Directions:
**1.** Answer these about the article on Eusebio Di Francesco, one line each:
(a) How many years had passed since Roma's last Champions League semi-final?
(b) Which formation does Di Francesco almost always use?
(c) What is the Italian name for the position of the two midfielders placed further forward on either side of the holding midfielder?
**2.** Rewrite the article on Eusebio Di Francesco from "Di Francesco’s tactics almost" up to and including "to create chances.", putting "3-5-2" in place of "3-4-1-2".
**3.** List every heading that appears in the article on Eusebio Di Francesco.
-- START OF Passage given --
Eusebio Di Francesco

In his first season in Rome, Eusebio Di Francesco has steered his former side to their first Champions League semi-final in 34 years and look set to finish in the top four in Serie A. The season has been a bit up and down for Roma though, with real highs but also quite a few lows. Performances have varied from dominate displays against high-quality opposition to being demolished by others. The consistency hasn’t really been there throughout. It should be remembered though that Di Francesco has only been in the job one season and it is his first managing a top club. And it’s still possible, though another miracle is needed, he leads Roma into a Champions League final in a few weeks. In this article, I take a look at his tactical setup and if he can be the man to make Roma a winning club.

Di Francesco’s tactics almost exclusively plays out of a 4-3-3 formation, which he’s stated is the ideal formation apart from not being able to mark your opponent’s playmaker by default. At times, like in the brilliant crushing of Barcelona as well as the heavy defeat at Anfield, Di Francesco has deployed a 3-4-1-2 to try to combat his opponent. Most often though, Di Francesco sets up a back-four with attacking full-backs, a midfield three with one holding midfielder and two more advanced either side of him (a position called mezzala in Italian terminology) and two wingers either side of a strong striker.

Attacking strategy

I will start with Di Francesco’s attacking strategy and will start with Di Francesco’s ideas when building from the back and then how his sides look to create chances.

Building from the back: Rotations, rotations, rotations

Di Francesco is a very attacking coach and wants his team to dominate every game. His possession style is very vertically focused and he wants the side to progress the ball forward as quickly as possible. One important facet of Di Francesco’s tactics is the use of positional rotations in different areas of the field. Normally this involves the central midfielders and the wingers rotating to change positions with the midfielder moving wide to open space for a pass into the half-space which the winger has moved into. This movement is the most often used rotation by Di Francesco’s teams and maintains the balance in the positional structure in possession but causes confusion for an unprepared opponent. One example of this rotation can be seen below.
-- END OF Passage given --
-- START OF Entries shown --
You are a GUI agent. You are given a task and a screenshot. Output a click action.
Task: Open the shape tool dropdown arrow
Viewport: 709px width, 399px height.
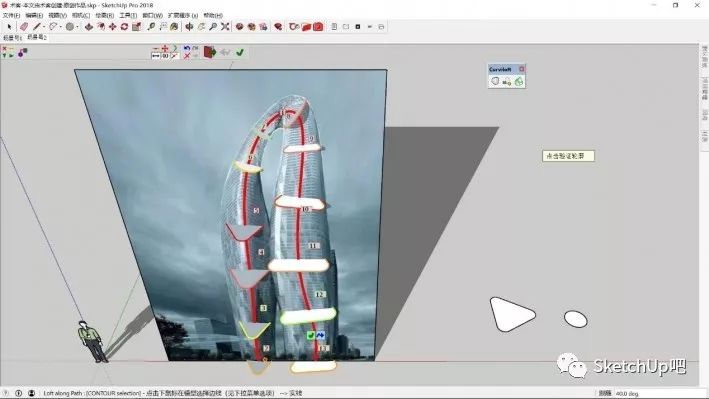pos(77,27)
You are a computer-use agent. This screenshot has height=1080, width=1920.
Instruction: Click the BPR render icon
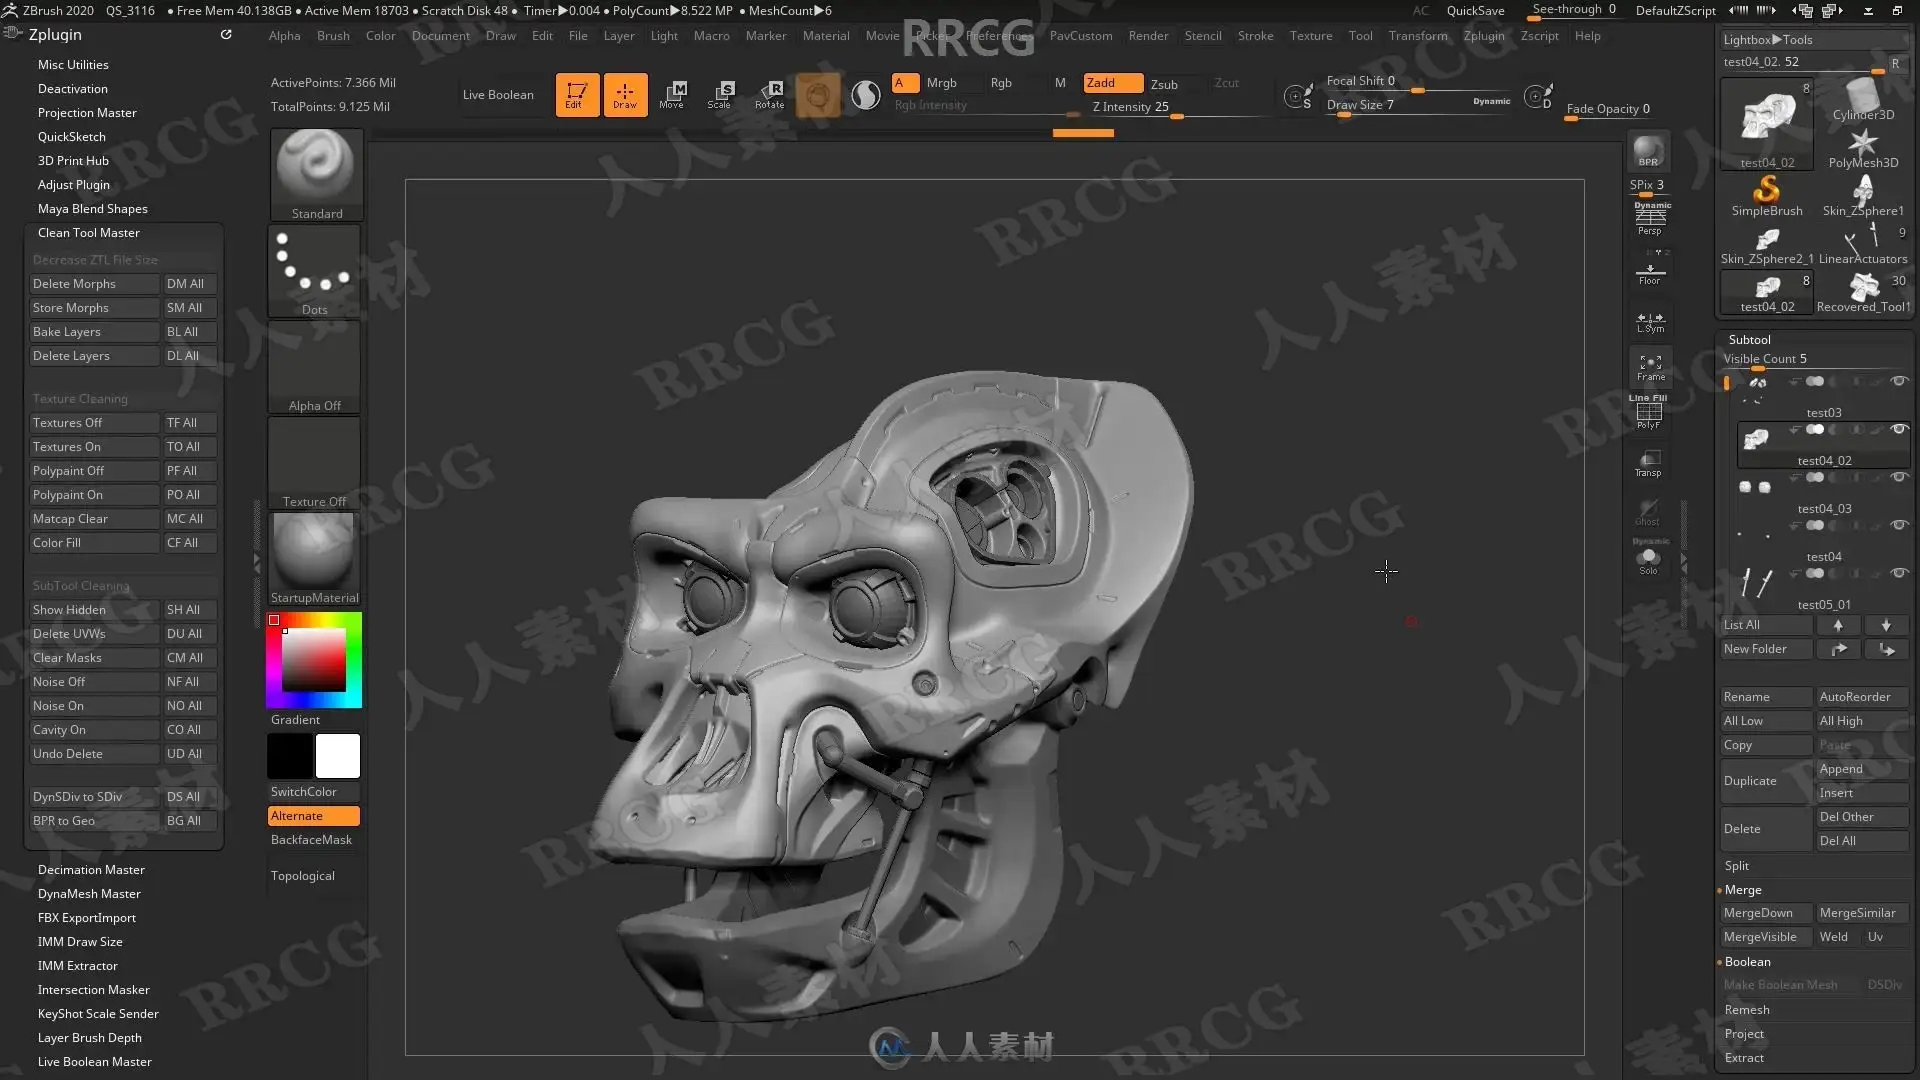pos(1648,152)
-- END OF Entries shown --
Task solutions:
**1.**
(a) 34 years
(b) 4-3-3
(c) Mezzala

**2.**
Di Francesco’s tactics almost exclusively plays out of a 4-3-3 formation, which he’s stated is the ideal formation apart from not being able to mark your opponent’s playmaker by default. At times, like in the brilliant crushing of Barcelona as well as the heavy defeat at Anfield, Di Francesco has deployed a 3-5-2 to try to combat his opponent. Most often though, Di Francesco sets up a back-four with attacking full-backs, a midfield three with one holding midfielder and two more advanced either side of him (a position called mezzala in Italian terminology) and two wingers either side of a strong striker.

Attacking strategy

I will start with Di Francesco’s attacking strategy and will start with Di Francesco’s ideas when building from the back and then how his sides look to create chances.

**3.**
- Eusebio Di Francesco
- Attacking strategy
- Building from the back: Rotations, rotations, rotations